> _Task objective_
Lines before the one containing "This screenshot has height=1049, width=1106." are to be left out; reproduce that line and all the rest of the entries exactly.

*** Opening Provided records ***

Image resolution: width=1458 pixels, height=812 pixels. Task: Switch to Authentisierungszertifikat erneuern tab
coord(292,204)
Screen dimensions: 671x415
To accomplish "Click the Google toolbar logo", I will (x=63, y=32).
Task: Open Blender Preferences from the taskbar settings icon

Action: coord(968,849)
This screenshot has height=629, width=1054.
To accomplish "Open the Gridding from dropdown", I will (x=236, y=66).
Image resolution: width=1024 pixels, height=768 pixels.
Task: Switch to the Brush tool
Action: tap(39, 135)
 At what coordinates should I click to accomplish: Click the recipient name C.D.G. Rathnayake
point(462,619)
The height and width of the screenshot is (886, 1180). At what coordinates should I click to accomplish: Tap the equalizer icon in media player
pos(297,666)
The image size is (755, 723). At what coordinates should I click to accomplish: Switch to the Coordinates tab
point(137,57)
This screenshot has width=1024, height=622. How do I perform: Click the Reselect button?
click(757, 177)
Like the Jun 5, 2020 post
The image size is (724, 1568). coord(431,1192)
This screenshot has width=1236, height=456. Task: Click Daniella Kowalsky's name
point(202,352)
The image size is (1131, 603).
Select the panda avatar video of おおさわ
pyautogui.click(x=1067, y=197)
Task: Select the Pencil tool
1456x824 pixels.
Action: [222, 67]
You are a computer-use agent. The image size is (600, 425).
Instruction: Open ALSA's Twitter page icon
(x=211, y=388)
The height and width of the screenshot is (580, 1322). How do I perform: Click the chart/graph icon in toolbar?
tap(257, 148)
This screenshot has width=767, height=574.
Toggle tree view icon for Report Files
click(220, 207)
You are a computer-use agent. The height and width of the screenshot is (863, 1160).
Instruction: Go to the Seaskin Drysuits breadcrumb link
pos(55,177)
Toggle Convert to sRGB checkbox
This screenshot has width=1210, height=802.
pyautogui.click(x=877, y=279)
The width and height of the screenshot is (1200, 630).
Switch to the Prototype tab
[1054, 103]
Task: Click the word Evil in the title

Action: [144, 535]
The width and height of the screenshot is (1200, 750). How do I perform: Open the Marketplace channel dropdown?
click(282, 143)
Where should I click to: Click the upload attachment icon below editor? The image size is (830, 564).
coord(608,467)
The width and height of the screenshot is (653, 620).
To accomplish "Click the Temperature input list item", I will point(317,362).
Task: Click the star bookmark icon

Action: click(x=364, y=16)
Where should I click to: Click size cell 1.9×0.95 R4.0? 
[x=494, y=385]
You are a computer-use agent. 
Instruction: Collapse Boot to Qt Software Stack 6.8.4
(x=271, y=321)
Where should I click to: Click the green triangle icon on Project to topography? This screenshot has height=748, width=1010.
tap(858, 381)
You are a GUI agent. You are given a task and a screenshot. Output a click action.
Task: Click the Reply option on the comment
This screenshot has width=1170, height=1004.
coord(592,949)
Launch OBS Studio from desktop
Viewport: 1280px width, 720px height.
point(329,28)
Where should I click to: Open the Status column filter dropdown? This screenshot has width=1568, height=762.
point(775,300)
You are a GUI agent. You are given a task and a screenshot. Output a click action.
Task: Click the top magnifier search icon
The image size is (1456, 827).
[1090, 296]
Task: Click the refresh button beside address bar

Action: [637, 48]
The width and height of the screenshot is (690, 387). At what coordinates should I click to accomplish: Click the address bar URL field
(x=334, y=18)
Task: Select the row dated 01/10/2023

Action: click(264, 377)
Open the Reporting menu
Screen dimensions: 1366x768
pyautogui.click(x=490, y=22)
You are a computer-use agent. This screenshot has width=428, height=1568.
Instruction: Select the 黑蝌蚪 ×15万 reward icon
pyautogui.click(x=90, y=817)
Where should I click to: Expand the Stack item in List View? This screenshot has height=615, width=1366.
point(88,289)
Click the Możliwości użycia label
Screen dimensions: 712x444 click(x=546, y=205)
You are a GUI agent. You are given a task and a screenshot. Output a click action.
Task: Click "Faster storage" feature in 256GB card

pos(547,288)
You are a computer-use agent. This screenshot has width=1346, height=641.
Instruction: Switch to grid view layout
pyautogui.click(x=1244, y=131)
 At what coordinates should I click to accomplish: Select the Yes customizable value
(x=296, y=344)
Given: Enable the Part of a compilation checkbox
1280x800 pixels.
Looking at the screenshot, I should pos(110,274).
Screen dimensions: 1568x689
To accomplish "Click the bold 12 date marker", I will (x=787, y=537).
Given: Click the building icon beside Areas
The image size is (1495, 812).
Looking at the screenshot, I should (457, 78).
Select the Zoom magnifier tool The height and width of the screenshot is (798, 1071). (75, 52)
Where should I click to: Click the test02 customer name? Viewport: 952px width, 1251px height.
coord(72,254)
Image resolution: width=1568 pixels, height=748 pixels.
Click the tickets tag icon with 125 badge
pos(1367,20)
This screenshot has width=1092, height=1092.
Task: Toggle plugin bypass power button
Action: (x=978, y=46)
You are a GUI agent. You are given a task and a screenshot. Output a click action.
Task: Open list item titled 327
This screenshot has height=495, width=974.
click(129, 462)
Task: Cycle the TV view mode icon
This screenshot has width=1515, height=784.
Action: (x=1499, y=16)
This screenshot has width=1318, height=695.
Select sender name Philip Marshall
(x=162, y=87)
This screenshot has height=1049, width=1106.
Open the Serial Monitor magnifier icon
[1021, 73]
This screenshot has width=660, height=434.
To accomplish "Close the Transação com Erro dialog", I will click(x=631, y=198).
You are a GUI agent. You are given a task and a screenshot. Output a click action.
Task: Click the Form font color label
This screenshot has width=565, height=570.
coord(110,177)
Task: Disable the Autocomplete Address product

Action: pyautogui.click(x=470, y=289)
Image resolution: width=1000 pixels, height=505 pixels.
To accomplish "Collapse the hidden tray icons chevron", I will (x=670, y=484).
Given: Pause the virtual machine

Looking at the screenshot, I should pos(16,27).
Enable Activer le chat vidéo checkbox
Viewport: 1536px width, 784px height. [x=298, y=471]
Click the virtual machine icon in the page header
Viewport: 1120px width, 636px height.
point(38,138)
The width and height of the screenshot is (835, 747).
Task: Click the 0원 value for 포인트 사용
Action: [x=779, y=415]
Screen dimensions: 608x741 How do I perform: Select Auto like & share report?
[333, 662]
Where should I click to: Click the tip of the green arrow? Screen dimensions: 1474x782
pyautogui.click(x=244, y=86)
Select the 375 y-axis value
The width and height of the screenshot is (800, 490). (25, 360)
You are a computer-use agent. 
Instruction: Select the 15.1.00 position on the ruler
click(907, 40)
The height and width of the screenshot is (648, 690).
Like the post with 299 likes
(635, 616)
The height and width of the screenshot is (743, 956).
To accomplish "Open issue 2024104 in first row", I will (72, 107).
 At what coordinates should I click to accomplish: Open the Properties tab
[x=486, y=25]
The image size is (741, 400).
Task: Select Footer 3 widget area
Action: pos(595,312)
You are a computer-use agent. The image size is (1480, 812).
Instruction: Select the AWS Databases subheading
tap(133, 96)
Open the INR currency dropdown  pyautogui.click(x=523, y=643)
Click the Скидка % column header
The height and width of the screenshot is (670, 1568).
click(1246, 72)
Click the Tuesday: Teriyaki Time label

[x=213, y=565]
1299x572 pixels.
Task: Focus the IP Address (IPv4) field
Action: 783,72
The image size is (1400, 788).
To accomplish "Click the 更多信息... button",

*** Closing Provided records ***

> _Expected answer_
This screenshot has height=1049, width=1106.
Open the Serial Monitor magnifier icon
[1021, 73]
This screenshot has width=660, height=434.
To accomplish "Close the Transação com Erro dialog", I will click(x=631, y=198).
You are a GUI agent. You are given a task and a screenshot. Output a click action.
Task: Click the Form font color label
This screenshot has width=565, height=570.
coord(110,177)
Task: Disable the Autocomplete Address product

Action: pyautogui.click(x=470, y=289)
Image resolution: width=1000 pixels, height=505 pixels.
To accomplish "Collapse the hidden tray icons chevron", I will (x=670, y=484).
Given: Pause the virtual machine

Looking at the screenshot, I should pos(16,27).
Enable Activer le chat vidéo checkbox
Viewport: 1536px width, 784px height. [x=298, y=471]
Click the virtual machine icon in the page header
Viewport: 1120px width, 636px height.
point(38,138)
The width and height of the screenshot is (835, 747).
Task: Click the 0원 value for 포인트 사용
Action: [x=779, y=415]
Screen dimensions: 608x741 How do I perform: Select Auto like & share report?
[333, 662]
Where should I click to: Click the tip of the green arrow? Screen dimensions: 1474x782
pyautogui.click(x=244, y=86)
Select the 375 y-axis value
The width and height of the screenshot is (800, 490). (25, 360)
You are a computer-use agent. 
Instruction: Select the 15.1.00 position on the ruler
click(907, 40)
The height and width of the screenshot is (648, 690).
Like the post with 299 likes
(635, 616)
The height and width of the screenshot is (743, 956).
To accomplish "Open issue 2024104 in first row", I will (72, 107).
 At what coordinates should I click to accomplish: Open the Properties tab
[x=486, y=25]
The image size is (741, 400).
Task: Select Footer 3 widget area
Action: pos(595,312)
You are a computer-use agent. The image size is (1480, 812).
Instruction: Select the AWS Databases subheading
tap(133, 96)
Open the INR currency dropdown  pyautogui.click(x=523, y=643)
Click the Скидка % column header
The height and width of the screenshot is (670, 1568).
click(1246, 72)
Click the Tuesday: Teriyaki Time label

[x=213, y=565]
1299x572 pixels.
Task: Focus the IP Address (IPv4) field
Action: 783,72
The image size is (1400, 788).
To accomplish "Click the 更多信息... button",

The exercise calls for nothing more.